■ **PROBLEM TO WORK ON**: Please find the lines in the entries below that contain the word "computer", and copy each one.

───── SOURCE INFORMATION

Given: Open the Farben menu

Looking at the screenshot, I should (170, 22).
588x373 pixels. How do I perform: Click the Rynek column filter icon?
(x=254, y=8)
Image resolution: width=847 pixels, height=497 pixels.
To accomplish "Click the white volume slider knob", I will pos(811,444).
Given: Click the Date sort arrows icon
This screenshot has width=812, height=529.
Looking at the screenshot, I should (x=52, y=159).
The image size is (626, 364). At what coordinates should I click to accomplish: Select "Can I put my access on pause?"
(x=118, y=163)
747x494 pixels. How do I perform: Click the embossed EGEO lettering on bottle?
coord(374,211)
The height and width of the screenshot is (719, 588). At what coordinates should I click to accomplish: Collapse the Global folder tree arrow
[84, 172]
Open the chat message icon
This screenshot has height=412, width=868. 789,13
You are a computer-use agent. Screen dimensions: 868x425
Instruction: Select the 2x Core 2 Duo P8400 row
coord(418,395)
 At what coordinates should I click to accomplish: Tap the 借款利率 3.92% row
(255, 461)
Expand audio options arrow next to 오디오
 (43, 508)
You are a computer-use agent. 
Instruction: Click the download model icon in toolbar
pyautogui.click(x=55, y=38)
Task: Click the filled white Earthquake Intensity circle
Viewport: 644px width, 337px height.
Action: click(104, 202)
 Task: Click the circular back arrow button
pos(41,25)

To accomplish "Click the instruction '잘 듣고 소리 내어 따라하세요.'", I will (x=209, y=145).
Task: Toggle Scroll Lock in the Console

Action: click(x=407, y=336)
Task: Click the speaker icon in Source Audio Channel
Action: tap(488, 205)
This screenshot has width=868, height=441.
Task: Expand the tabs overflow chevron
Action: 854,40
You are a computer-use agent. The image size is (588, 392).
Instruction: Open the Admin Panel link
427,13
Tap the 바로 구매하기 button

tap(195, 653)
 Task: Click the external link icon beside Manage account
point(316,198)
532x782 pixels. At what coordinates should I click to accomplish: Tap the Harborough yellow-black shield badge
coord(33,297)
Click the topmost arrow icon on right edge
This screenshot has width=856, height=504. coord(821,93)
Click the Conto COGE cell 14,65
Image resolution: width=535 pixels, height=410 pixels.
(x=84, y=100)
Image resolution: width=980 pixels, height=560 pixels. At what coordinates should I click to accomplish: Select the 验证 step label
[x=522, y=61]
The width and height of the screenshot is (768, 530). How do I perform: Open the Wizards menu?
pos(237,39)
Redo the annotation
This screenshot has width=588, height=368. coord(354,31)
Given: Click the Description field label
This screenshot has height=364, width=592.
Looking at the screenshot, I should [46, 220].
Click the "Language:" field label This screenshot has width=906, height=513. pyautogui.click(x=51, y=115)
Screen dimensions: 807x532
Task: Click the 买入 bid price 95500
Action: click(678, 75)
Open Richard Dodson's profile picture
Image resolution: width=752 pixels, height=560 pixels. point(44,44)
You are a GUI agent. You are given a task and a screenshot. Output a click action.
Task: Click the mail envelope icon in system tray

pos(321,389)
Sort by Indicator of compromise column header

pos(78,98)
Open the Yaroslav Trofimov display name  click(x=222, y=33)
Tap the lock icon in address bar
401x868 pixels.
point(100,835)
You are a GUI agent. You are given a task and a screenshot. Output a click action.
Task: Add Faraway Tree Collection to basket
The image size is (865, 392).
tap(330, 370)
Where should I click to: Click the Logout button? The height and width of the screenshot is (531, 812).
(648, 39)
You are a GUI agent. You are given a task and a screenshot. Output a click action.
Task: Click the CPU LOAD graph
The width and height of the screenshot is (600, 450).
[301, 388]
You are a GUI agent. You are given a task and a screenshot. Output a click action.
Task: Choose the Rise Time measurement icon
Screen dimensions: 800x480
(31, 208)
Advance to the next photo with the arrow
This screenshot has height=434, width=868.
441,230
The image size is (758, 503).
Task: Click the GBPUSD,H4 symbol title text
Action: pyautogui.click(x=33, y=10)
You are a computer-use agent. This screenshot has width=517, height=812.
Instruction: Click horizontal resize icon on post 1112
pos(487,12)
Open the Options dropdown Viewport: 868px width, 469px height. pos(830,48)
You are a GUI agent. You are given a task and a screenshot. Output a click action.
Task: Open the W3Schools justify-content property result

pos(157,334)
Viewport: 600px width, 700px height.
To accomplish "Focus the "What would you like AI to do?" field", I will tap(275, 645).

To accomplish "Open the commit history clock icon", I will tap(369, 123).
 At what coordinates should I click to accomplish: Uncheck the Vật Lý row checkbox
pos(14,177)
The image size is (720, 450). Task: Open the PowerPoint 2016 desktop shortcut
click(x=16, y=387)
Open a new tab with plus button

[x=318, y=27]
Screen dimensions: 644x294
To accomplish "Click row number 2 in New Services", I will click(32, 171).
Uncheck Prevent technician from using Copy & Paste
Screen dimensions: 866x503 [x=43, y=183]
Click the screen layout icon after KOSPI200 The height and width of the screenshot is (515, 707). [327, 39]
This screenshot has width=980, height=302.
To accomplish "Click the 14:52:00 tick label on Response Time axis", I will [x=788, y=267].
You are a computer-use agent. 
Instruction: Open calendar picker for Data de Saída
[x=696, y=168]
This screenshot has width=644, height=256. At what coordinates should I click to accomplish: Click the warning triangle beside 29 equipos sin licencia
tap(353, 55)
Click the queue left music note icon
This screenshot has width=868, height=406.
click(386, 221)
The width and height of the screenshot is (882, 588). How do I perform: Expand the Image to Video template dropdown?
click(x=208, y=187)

──────────

■ **ANSWER TO THE EXERCISE**:
You are a computer-use agent. Screen dimensions: 868x425
You are a computer-use agent. 
You are a computer-use agent. The image size is (588, 392).
You are a computer-use agent. This screenshot has width=517, height=812.
You are a computer-use agent. 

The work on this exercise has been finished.